- Category: Defence&Security
- Published on Tuesday, 26 November 2019 10:18
November 25, 2019
Serbia’s Ministry of Trade, Tourism and Telecommunication said on Monday it issued 329 licences for exporting arms and military equipment since the beginning of 2019, while last year, it allowed 329 companies to trade arms and equipment, adding that 13 requests were denied due to incomplete companies’ date, the Beta news agency reported.
In 2019, the Ministry said, it refused to issue a licence to only one company, “because the exporters are well aware of the procedures and conditions for permits.”
In its answer to Marinika Tepic, an opposition MP, the Ministry said that for the export of arms and military equipment, a company needed the consent of four institutions.
Tepic accused Serbia’s Government and its institutions of the way of approving permits in that business. i.e., for receiving money for its service.
“The permission is issued to any company which submit the request with original ‘End User’ certificate, original purchase contract and the proof that the country where the arms were heading was not under the UN, EU and OSCE sanctions.
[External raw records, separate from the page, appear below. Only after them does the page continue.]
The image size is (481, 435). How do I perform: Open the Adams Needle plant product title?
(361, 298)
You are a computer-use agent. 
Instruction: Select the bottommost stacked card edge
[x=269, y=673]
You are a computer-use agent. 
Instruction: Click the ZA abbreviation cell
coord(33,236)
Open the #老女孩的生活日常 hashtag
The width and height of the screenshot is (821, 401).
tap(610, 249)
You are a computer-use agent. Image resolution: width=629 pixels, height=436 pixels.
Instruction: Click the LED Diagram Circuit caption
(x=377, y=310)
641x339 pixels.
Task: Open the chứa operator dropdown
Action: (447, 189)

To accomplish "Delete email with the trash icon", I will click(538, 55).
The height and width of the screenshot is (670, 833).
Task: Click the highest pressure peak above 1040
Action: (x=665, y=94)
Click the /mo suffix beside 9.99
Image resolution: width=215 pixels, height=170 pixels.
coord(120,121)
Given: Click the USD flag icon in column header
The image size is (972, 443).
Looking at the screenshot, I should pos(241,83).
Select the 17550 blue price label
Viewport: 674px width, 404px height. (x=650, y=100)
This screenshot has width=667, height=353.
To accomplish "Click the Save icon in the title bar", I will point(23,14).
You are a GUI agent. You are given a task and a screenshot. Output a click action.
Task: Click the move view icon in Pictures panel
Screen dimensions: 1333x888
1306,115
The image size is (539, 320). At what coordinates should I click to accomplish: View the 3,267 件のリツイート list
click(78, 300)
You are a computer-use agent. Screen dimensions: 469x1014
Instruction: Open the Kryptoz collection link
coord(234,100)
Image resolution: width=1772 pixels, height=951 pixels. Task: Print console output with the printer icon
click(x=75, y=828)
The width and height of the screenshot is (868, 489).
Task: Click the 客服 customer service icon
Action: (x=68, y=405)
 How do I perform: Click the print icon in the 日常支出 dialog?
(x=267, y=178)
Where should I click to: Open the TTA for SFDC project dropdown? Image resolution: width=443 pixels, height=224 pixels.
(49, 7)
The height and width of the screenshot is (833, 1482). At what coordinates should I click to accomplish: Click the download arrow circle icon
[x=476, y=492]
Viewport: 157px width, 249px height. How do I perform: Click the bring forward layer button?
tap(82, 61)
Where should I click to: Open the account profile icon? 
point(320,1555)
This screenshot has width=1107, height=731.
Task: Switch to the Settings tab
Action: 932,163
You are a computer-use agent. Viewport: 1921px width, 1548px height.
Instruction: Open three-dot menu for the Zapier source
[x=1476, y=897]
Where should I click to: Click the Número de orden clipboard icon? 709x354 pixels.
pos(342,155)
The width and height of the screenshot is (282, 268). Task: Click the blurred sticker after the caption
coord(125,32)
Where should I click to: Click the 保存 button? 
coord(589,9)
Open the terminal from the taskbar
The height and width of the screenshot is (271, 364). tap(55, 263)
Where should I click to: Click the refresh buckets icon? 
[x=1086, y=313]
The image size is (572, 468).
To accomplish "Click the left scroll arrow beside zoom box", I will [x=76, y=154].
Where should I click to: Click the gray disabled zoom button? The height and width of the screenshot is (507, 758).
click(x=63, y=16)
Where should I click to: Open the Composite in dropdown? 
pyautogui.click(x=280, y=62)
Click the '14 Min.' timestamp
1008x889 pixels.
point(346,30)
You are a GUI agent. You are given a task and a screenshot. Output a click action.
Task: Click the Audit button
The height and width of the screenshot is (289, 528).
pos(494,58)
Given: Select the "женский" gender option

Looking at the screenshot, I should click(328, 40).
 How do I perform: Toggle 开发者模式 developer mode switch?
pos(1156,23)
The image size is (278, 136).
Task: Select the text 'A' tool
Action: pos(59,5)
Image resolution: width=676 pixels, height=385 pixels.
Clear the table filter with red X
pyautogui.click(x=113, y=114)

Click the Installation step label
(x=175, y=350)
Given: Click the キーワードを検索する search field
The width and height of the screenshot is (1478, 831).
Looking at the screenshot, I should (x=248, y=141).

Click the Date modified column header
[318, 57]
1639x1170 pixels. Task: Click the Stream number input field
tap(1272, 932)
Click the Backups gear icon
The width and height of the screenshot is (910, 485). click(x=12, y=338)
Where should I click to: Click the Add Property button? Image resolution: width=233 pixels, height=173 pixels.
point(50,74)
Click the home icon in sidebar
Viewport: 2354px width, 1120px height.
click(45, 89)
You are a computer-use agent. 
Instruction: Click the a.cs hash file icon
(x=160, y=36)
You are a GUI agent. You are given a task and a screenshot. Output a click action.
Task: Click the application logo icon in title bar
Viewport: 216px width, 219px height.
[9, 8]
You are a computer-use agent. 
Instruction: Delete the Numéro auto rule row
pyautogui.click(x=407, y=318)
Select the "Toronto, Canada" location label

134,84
The rest are more or less the technical criteria,” the Ministry said.
Serbia’s Foreign Minister Ivica Dacic said on Monday his country had never exported weapons to Ukraine, nor had it issued permits for arms trade with countries from the so-called blacklist.
To Tepic’s question if the Ministry received 120,000 Euros per permit, it answered there was no reason for giving any money “when it’s known that the Ministry issues permission 24 hours after receiving the last consent from a respective institution.”
The Ministry called on Tepic to say “who gave and who took not 12.000 Euros but 120 Dinars for any favour in this process.”
“Serbia has been among five most transparent countries in the world in arms trade according to ‘Small Arms Survey’ international organisation in the last five years,” the Ministry said.
It added that it had answered to any individual request from MPs, investigative reporters at home and from abroad or foreign countries and that it was open for any information since, it said, it had nothing to hide.